■ **Problem details**: Print, word for word, only the lines from the one with "Viewport: 1500px width, 900px" down to the last line of the listing below; no pictures.

■ **Raw data**:
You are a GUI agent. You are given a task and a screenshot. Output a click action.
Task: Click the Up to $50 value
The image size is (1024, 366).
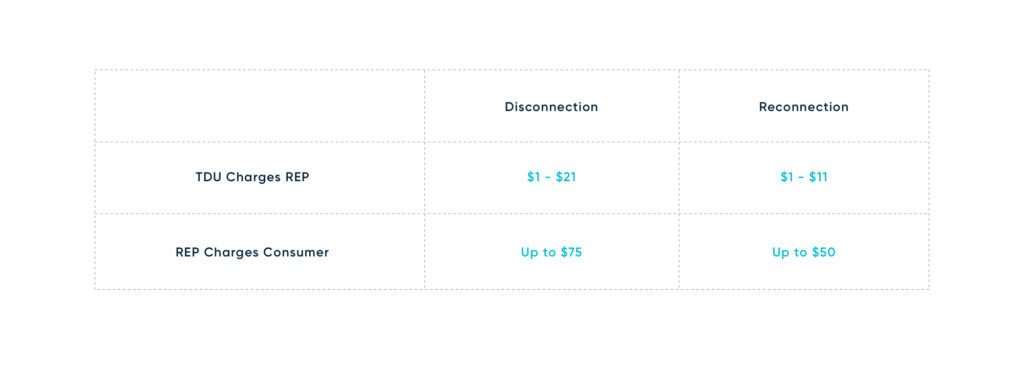[803, 252]
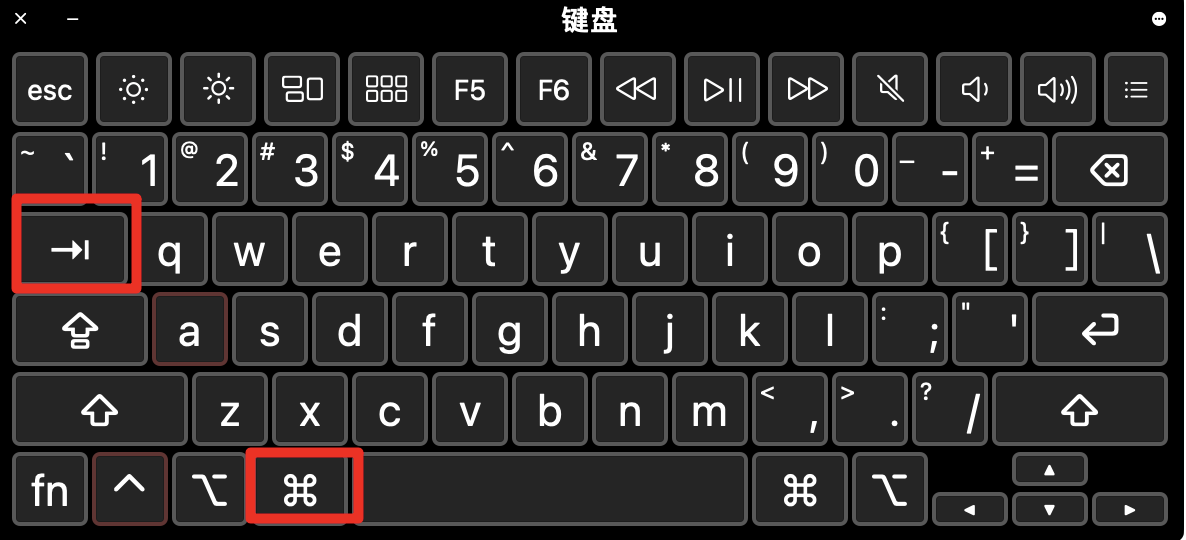
Task: Click the play/pause media key
Action: (x=722, y=89)
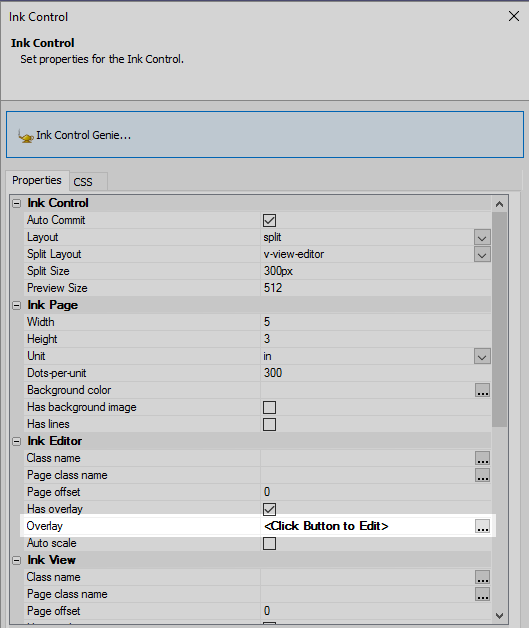Toggle the Auto Commit checkbox
Viewport: 529px width, 628px height.
click(270, 220)
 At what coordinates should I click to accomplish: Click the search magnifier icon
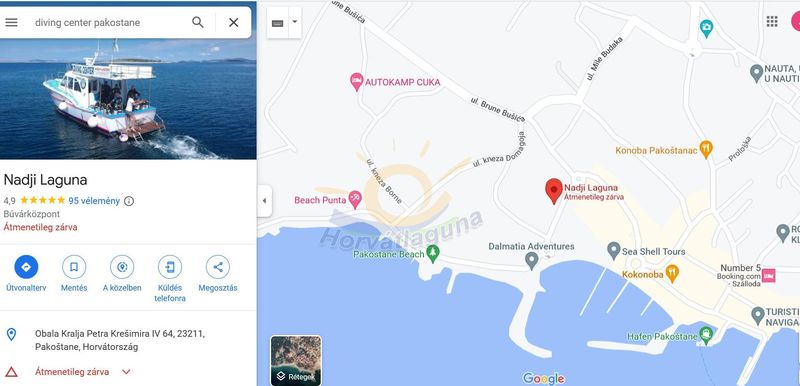coord(197,22)
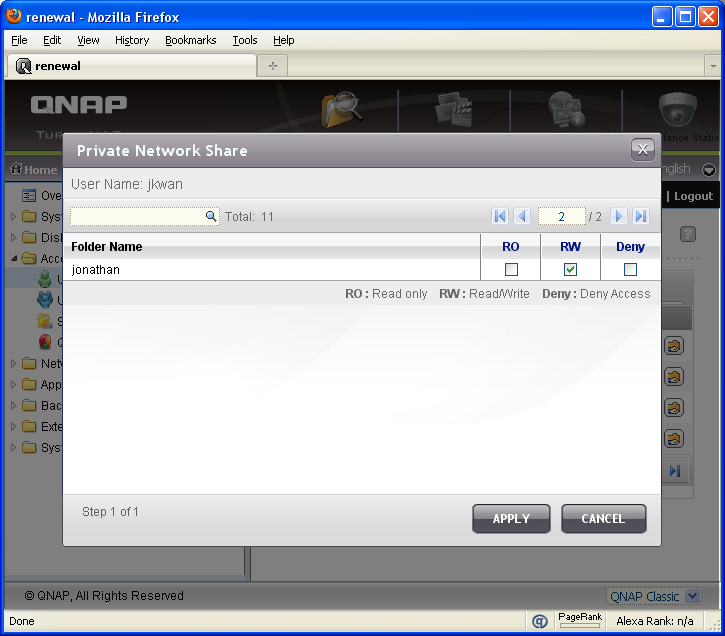Enable RO checkbox for jonathan folder
Viewport: 725px width, 636px height.
[511, 270]
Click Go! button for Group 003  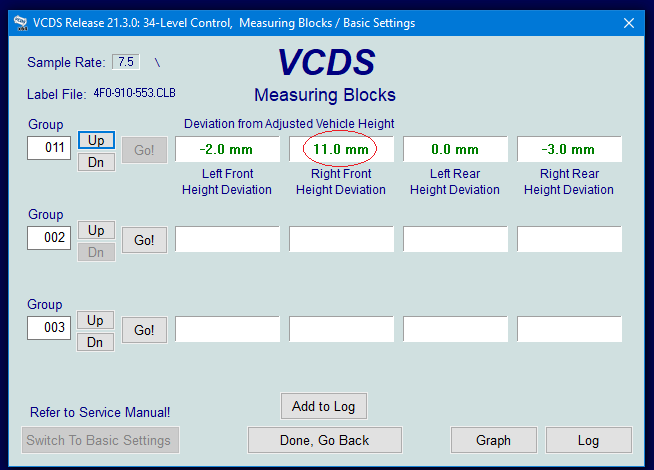(x=144, y=330)
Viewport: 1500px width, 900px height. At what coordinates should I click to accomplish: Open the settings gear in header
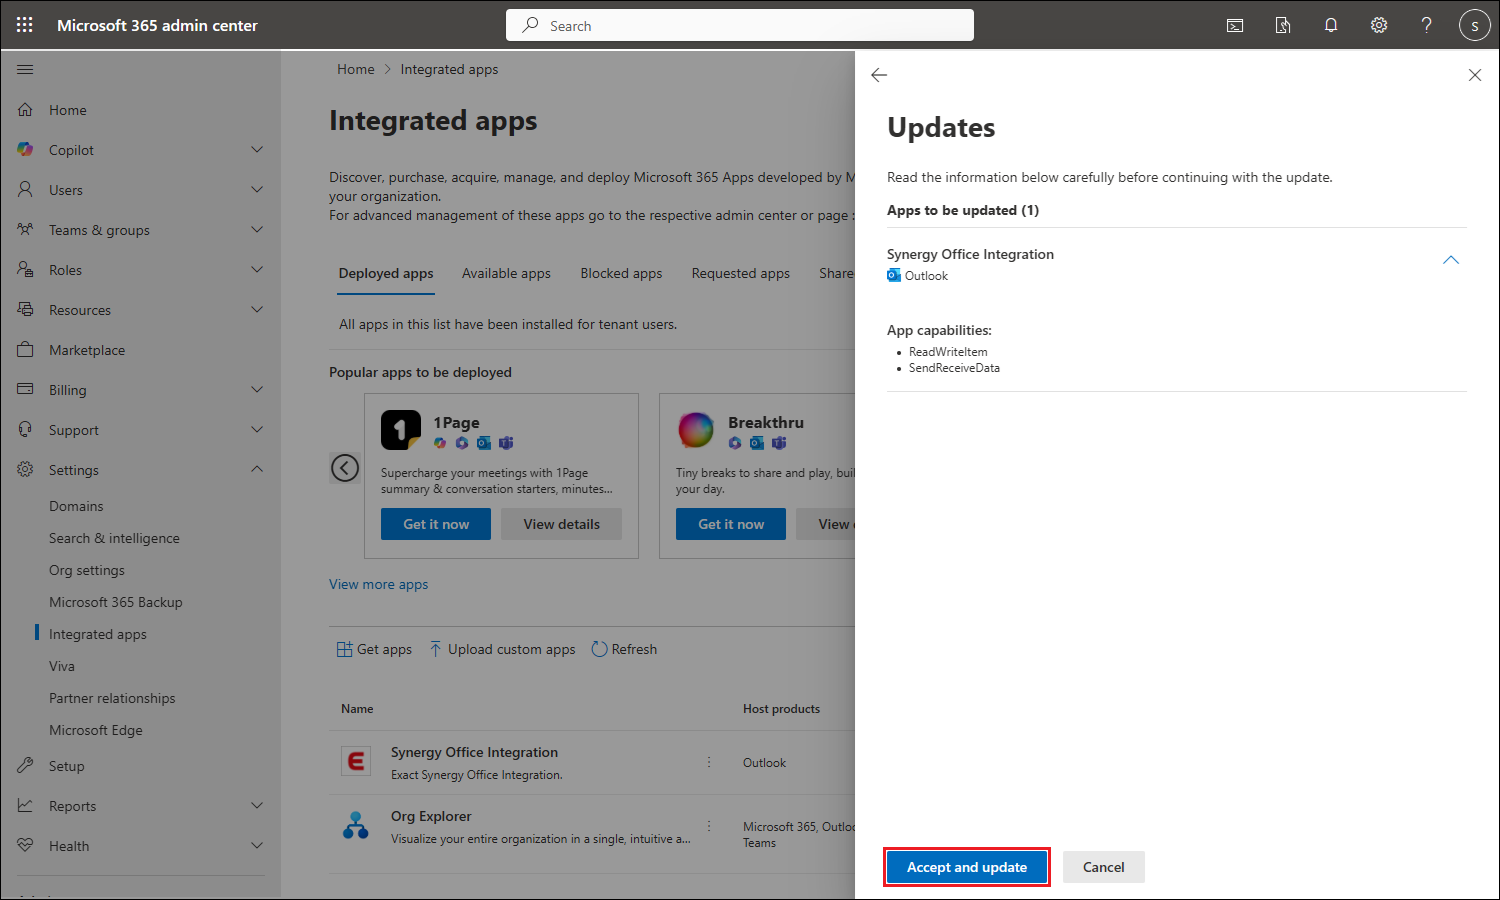[1379, 25]
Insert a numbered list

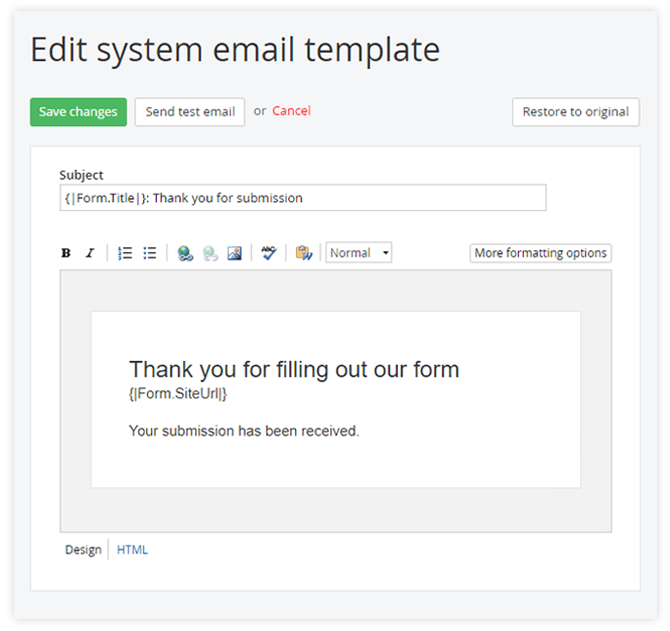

■ **Output for this task**:
Viewport: 1500px width, 900px height. At what coordinates should I click to accomplish: Open the settings gear in header
[1379, 25]
Insert a numbered list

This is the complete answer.